Dr. Glenn Selk On Why Producers Should Plan now for Colostrum needs this SpringTue, 08 Dec 2020 08:00:58 CST
Dr. Glenn Selk, Oklahoma State University Emeritus Extension Animal Scientist, offers herd health advice as part of the weekly series known as the "Cow Calf Corner" published electronically by Dr. Peel and Dr. Glenn Selk. Today, Dr. Selk explains talks about how you should Plan now for Colostrum needs this spring.

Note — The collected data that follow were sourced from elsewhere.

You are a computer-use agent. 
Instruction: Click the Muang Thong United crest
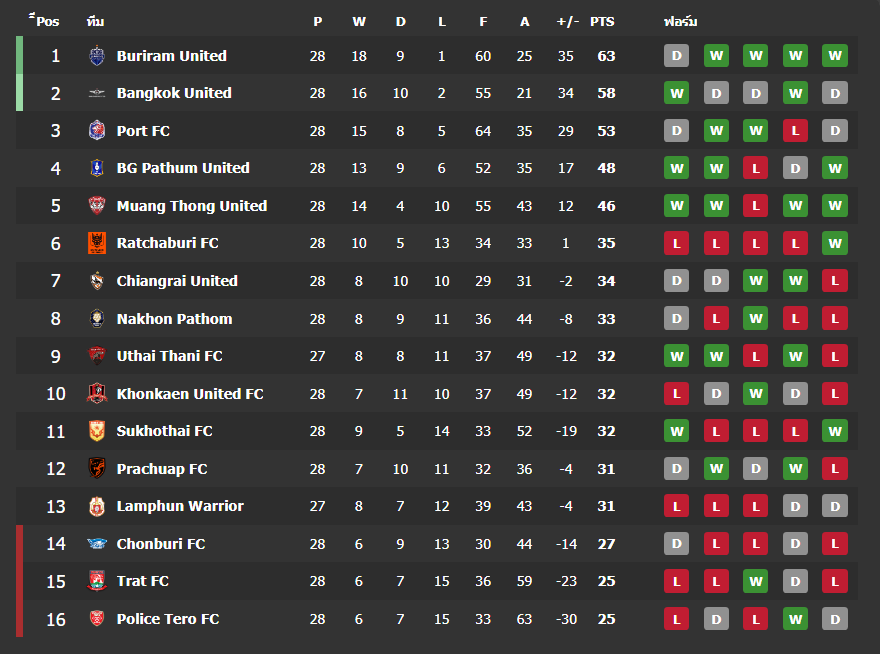coord(96,206)
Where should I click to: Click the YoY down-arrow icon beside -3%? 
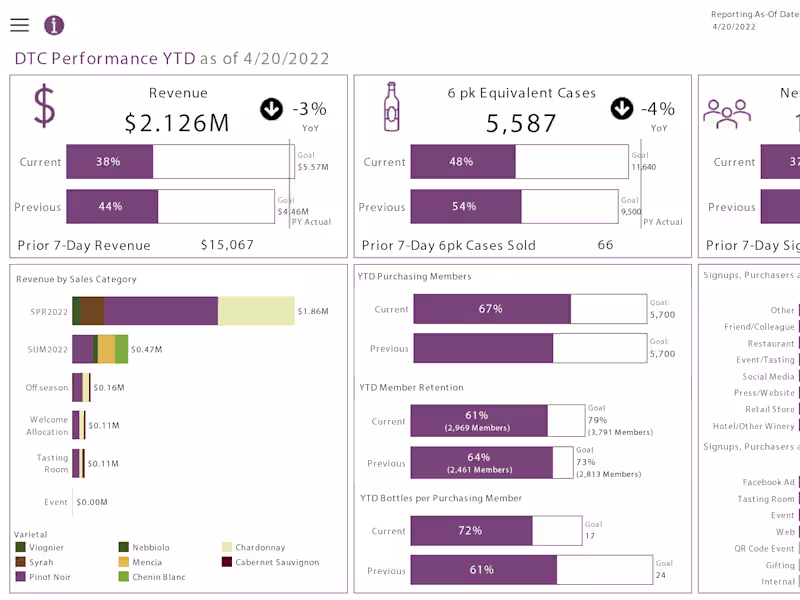(270, 110)
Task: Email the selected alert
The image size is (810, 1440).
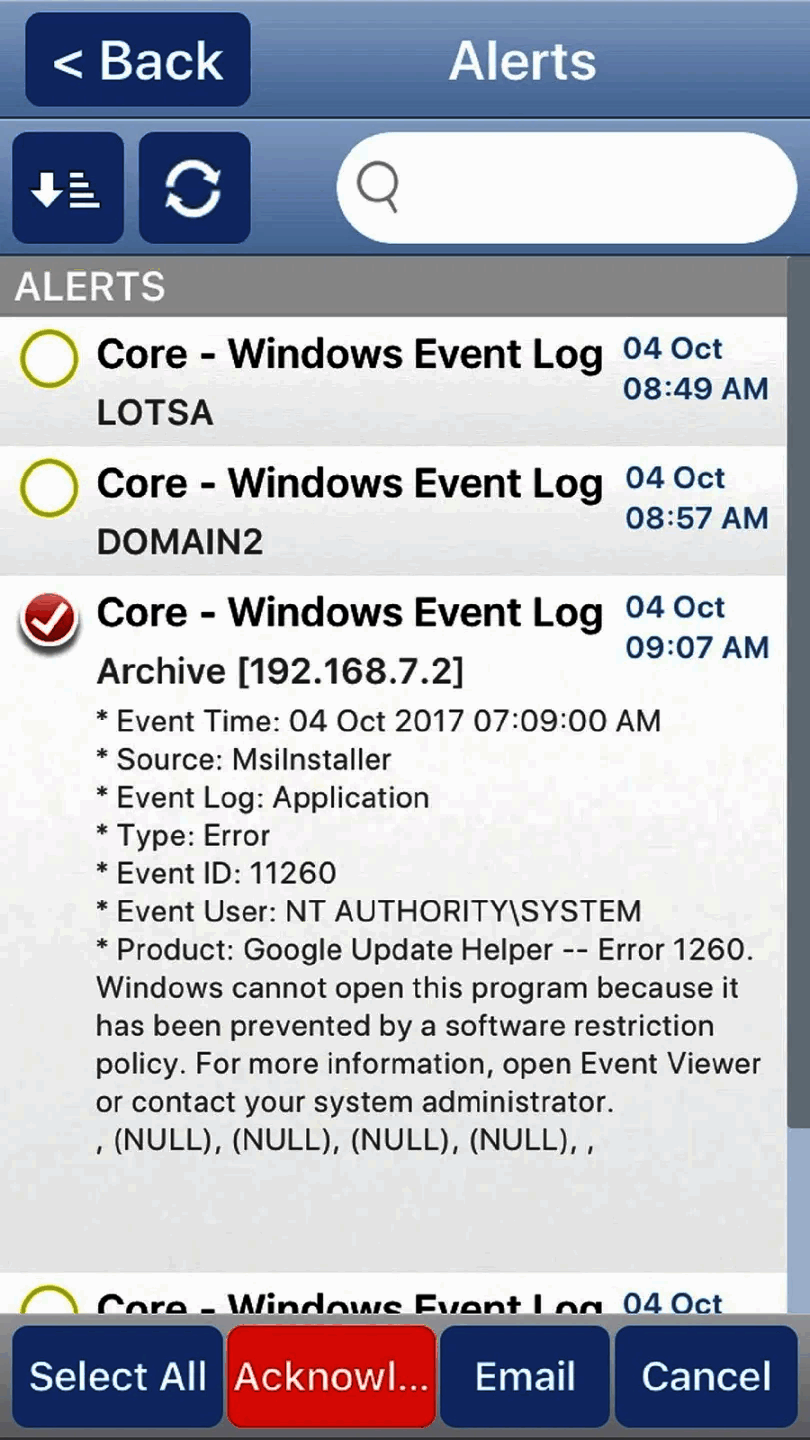Action: tap(525, 1376)
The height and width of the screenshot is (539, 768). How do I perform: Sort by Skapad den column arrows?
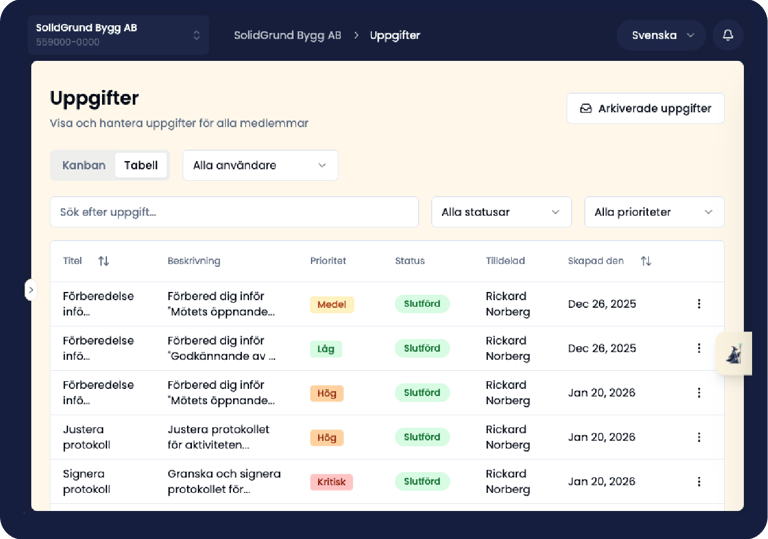tap(646, 261)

It is not too soon to begin to prepare for the spring calving season. Locating, obtaining, and storing several doses of colostrum or colostrum replacer will come in handy before the first heifers start to go into labor. Calves born after a difficult birth are at a high risk of failing to receive adequate colostrum by natural suckling because of greatly decreased colostrum intake. Calves that are born to a prolonged stage II of parturition (delivery through the pelvic canal) very often suffer from severe respiratory acidosis. Acidotic calves are less efficient at absorbing colostral immunoglobulins even if artificially fed colostrum. The only disease protection baby calves will receive is via the passive transfer of antibodies (immunoglobulins) from the colostrum that they ingest. Therefore effort should be made to provide weak newborn calves with the best source of colostrum available via bottle suckling or tube feeding.

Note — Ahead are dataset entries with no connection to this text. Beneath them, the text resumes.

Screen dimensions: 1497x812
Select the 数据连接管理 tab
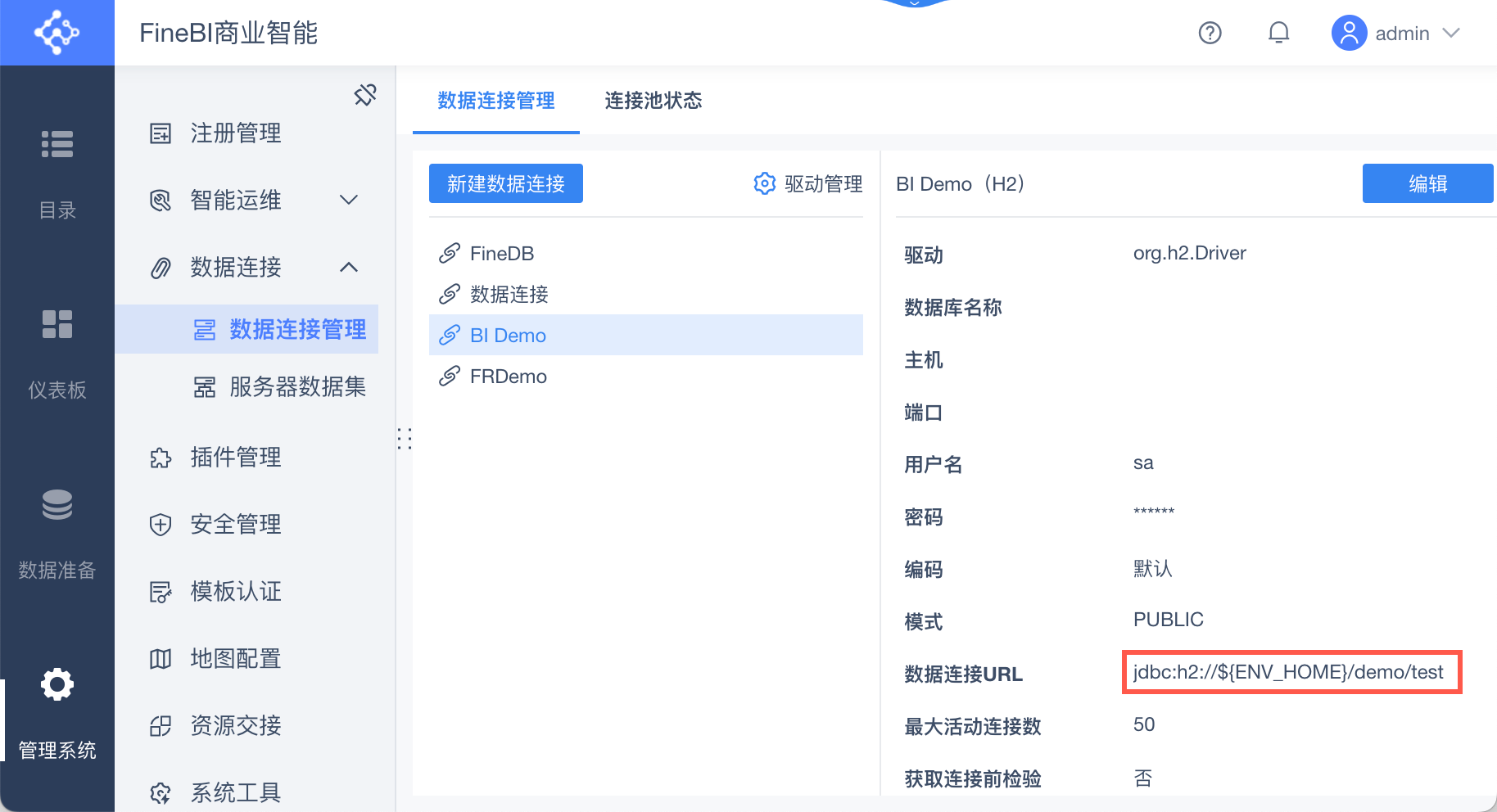pos(495,101)
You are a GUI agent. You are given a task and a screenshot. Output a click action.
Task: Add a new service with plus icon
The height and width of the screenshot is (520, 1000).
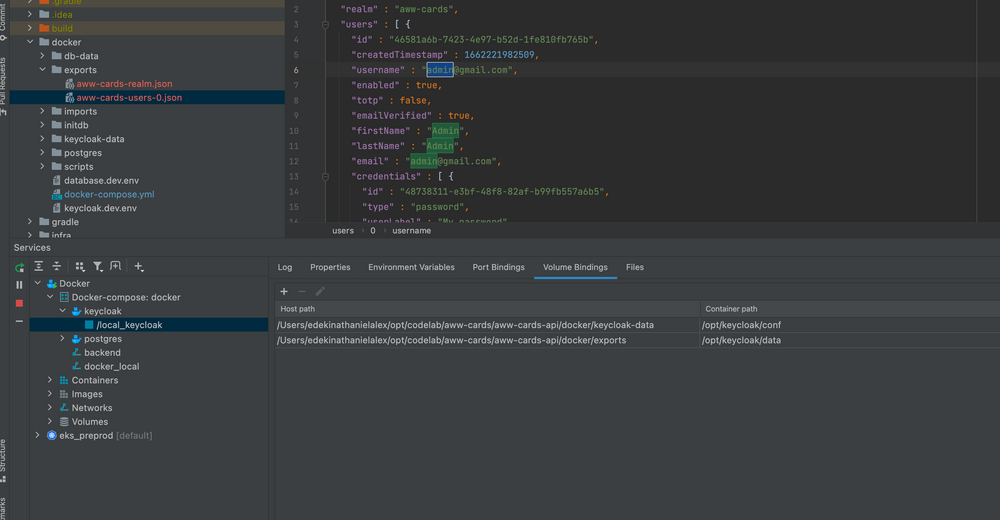pyautogui.click(x=138, y=267)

Natural colostrum is still considered the best source of the immunoglobulins for disease protection for the calf. If there is still a dairy in your area, the opportunity may exist to obtain some natural colostrum from newly freshened dairy cows. Avoid obtaining colostrum from dairies that are known to have had an incidence of "Johnes Disease". Take time to visit with a local large animal veterinarian about avoiding the introduction of "Johnes Disease" into your herd.
Fresh colostrum can be stored in 1 quart doses by putting that much (1 quart) in a gallon-size re-sealable plastic bag. Lay the bags flat to freeze in the freezer. When it is time to thaw the colostrum, it will be easier and quicker to thaw, compared to 2 quarts or more in a big frozen chunk. The amount of immunoglobulin ingested is also a major determinant of final blood immunoglobulin concentration. A practical "rule-of-thumb" is to feed 5 to 6% of the calf's body weight within the first 6 hours and repeat the feeding when the calf is about 12 hours old. For an 80 pound calf, this will equate to approximately 2 quarts of colostrum per feeding. Consequently, if the calf is quite large (about 100 pounds), then the amount of colostrum will need to be increased accordingly to 2 ½ quarts per feeding.

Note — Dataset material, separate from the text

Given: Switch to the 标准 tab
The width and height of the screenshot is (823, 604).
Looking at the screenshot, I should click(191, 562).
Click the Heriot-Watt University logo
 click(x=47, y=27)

Not many beef cow operations have a dairy nearby, or are willing to try to milk out a beef cow that has lost a calf. If there is no source of natural colostrum available, go to veterinary supply store and purchase a few doses of a commercial colostrum "replacer". Colostrum replacers will contain greater than 100 grams of immunoglobulin per dose. Make certain to read the label before purchasing. Colostrum replacers may seem expensive, but the value of a live calf at weaning strongly suggests that every effort to keep all of them alive is worth the investment.